Task requirements
Output all of the listing below, leaving every line unchanged.

Records provided
# # #

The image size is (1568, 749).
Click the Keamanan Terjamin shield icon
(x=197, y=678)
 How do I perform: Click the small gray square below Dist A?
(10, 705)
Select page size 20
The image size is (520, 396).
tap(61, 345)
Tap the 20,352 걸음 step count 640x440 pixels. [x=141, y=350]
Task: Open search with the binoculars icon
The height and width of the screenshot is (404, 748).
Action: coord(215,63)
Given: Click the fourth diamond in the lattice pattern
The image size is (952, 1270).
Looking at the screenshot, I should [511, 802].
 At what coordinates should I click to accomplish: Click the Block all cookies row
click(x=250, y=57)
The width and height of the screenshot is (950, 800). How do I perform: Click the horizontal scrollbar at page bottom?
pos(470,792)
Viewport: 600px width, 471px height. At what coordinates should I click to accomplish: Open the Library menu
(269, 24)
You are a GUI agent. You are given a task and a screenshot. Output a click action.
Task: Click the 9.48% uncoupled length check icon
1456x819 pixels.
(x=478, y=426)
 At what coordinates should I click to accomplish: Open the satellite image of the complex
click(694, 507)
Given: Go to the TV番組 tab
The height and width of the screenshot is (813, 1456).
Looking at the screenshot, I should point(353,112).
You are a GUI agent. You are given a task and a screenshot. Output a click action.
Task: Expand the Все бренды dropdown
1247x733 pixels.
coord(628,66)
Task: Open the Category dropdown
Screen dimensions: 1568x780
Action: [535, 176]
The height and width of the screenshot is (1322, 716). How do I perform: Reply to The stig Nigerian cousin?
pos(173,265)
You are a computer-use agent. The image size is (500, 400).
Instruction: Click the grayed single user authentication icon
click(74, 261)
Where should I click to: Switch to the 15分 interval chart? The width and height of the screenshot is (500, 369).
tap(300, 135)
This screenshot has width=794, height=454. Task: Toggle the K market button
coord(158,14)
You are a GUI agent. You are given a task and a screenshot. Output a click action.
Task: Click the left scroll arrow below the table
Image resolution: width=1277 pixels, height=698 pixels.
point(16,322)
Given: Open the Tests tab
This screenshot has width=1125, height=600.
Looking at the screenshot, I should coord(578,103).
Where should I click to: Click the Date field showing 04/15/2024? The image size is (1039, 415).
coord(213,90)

# # #

Response for this exercise
The image size is (1568, 749).
Click the Keamanan Terjamin shield icon
(x=197, y=678)
 How do I perform: Click the small gray square below Dist A?
(10, 705)
Select page size 20
The image size is (520, 396).
tap(61, 345)
Tap the 20,352 걸음 step count 640x440 pixels. [x=141, y=350]
Task: Open search with the binoculars icon
The height and width of the screenshot is (404, 748).
Action: coord(215,63)
Given: Click the fourth diamond in the lattice pattern
The image size is (952, 1270).
Looking at the screenshot, I should [511, 802].
 At what coordinates should I click to accomplish: Click the Block all cookies row
click(x=250, y=57)
The width and height of the screenshot is (950, 800). How do I perform: Click the horizontal scrollbar at page bottom?
pos(470,792)
Viewport: 600px width, 471px height. At what coordinates should I click to accomplish: Open the Library menu
(269, 24)
You are a GUI agent. You are given a task and a screenshot. Output a click action.
Task: Click the 9.48% uncoupled length check icon
1456x819 pixels.
(x=478, y=426)
 At what coordinates should I click to accomplish: Open the satellite image of the complex
click(694, 507)
Given: Go to the TV番組 tab
The height and width of the screenshot is (813, 1456).
Looking at the screenshot, I should point(353,112).
You are a GUI agent. You are given a task and a screenshot. Output a click action.
Task: Expand the Все бренды dropdown
1247x733 pixels.
coord(628,66)
Task: Open the Category dropdown
Screen dimensions: 1568x780
Action: [535, 176]
The height and width of the screenshot is (1322, 716). How do I perform: Reply to The stig Nigerian cousin?
pos(173,265)
You are a computer-use agent. The image size is (500, 400).
Instruction: Click the grayed single user authentication icon
click(74, 261)
Where should I click to: Switch to the 15分 interval chart? The width and height of the screenshot is (500, 369).
tap(300, 135)
This screenshot has width=794, height=454. Task: Toggle the K market button
coord(158,14)
You are a GUI agent. You are given a task and a screenshot. Output a click action.
Task: Click the left scroll arrow below the table
Image resolution: width=1277 pixels, height=698 pixels.
point(16,322)
Given: Open the Tests tab
This screenshot has width=1125, height=600.
Looking at the screenshot, I should coord(578,103).
Where should I click to: Click the Date field showing 04/15/2024? The image size is (1039, 415).
coord(213,90)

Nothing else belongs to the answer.